Op 4 oktober 1903 ging een 23-jarige man naar het huis waar Beethoven was overleden in Wenen en schoot zichzelf neer. Otto Weininger voelde zich een groot genie; hij hoopte op zijn laatste momenten iets van Beethovens glans in zich op te nemen. Het werkte. Het obscure boek dat hij achterliet, Geslacht en karakterkreeg snel de erkenning waar de auteur naar hunkerde. Weiningers theatrale zelfmoord inspireerde copycats en trok bewonderaars. De nazi-grootvader Dietrich Eckart, Hitler doorgegeven zei tegen zijn eetgezellen in december 1941 dat Weininger de enige respectabele Jood was die hij ooit was tegengekomen – omdat hij zelfmoord pleegde “zodra hij inzag dat de Jood leeft van het verval van andere volkeren”. (Dit telde uiteindelijk niet zoveel; de geschriften van Weininger wel verboden in het Derde Rijk toch.)
Geslacht en karakter vond vooral succes onder gemartelde, sombere jonge mannen zoals de auteur ervan. Ludwig Wittgenstein las het als schooljongen en bleef er de rest van zijn leven aan toegewijd. In een brief aan zijn beschermelinge, Elizabeth Anscombe, gaf hij de voorkeur aan Weininger boven Kafka: Kafka bezorgde zichzelf “veel moeite om niet over zijn problemen te schrijven”, terwijl Weininger de moed had om het allemaal onder ogen te zien. Weininger zorgt voor meesterlijk Ray Monk biografie van Wittgenstein met zijn meesterthema. Wat Wittgenstein van Weininger overnam was de ‘draai’ aan Kants morele wet die Monk tot ondertitel van zijn boek maakte: ‘De plicht van het genie.’

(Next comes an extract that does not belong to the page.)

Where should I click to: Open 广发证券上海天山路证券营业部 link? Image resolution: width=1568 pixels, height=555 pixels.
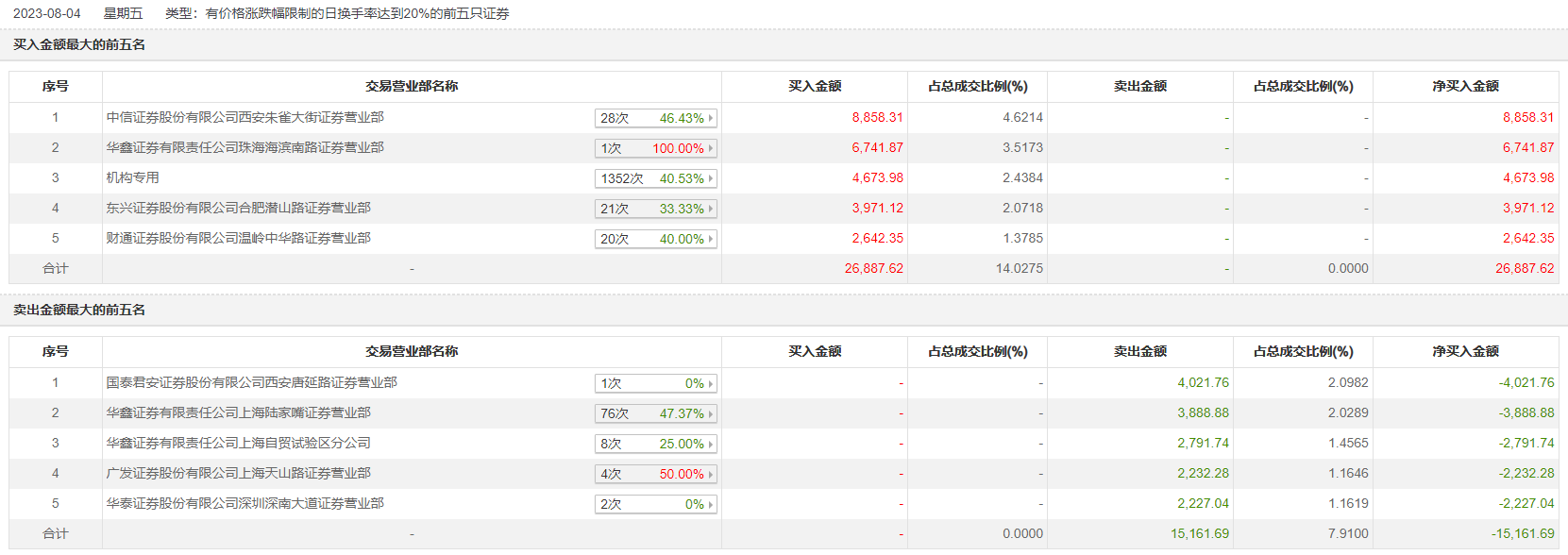click(238, 474)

De meesten die lezen Geslacht en karakter vinden er vandaag de dag hun weg naartoe via Wittgenstein. In augustus 1931 merkte Wittgenstein tegen GE Moore op dat Weininger “zeer vreemd voor u moet voelen”, en dat hij zich voor de lezer van de 21e eeuw ongetwijfeld nog vreemder zal voelen. Zijn ingewikkelde vermenging van vrouwenhaat met antisemitisme is even verbijsterend als onaangenaam. Maar hoewel hij zich in het begin verontschuldigt voor het feit dat het boek ‘grotendeels niet van een kwaliteit is die op het eerste gezicht begrepen en geabsorbeerd kan worden’, is het verrassend leesbaar. Soms klinkt het bekend. Weininger combineerde ideeën die we nu alleen in de meer esoterische uithoeken van online-rechts zouden vinden, met ideeën die tegenwoordig worden omarmd op afdelingen voor genderstudies. Hij is Judith Butler en Pervert uit de Bronstijd.

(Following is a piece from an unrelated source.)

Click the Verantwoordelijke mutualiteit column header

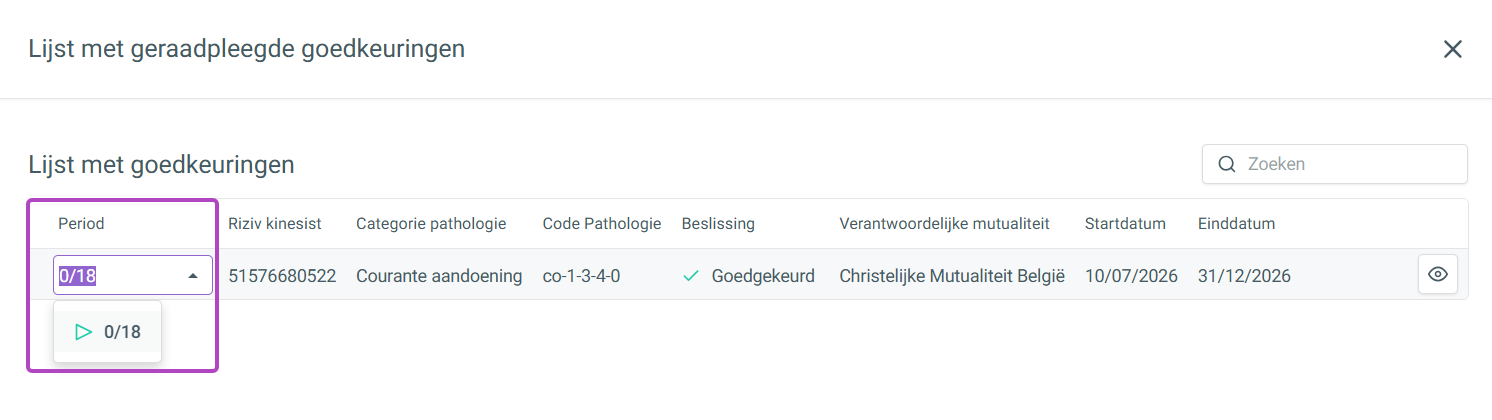coord(944,223)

Het belangrijkste doelwit van Geslacht en karakter is vrouwelijkheid. Weininger wist dat zijn boek de weinige vrouwelijke lezers zou kunnen beledigen; hij merkt in het begin op dat niets hem in hun gedachten zou ‘rehabiliteren’. Hij was niet zo bedroefd bij de gedachte aan hun afkeuring. ‘De man’, schrijft hij, ‘leeft bewust; het vrouwtje leeft onbewust.” Vrouwen denken niet aan gedachten, maar aan wat hij ‘henids’ noemde: halfbakken ideeën die meer op gevoelens lijken. Vrouwen zijn roddelachtig, sensueel en inhoudsloos. Hun enige liefde in het leven, zo wordt ons verteld, is matchmaking.
“Ludwig Wittgenstein las het als schooljongen en bleef er de rest van zijn leven aan toegewijd.”
Maar als Weininger over mannen en vrouwen spreekt, heeft hij het niet over biologische categorieën. Hij is in feite een vroege criticus van het biologisch essentialisme en een voorstander van genderfluïditeit. Alle mensen, zo beweerde hij, zijn a mengeling van mannelijkheid en vrouwelijkheid; ze bestaan allemaal langs een spectrum, in verschillende ‘overgangsvormen’. Weininger presenteerde zijn argument als een “volledige herziening van de tot nu toe aanvaarde feiten”, en het is een herziening die sindsdien voet aan de grond heeft gehouden.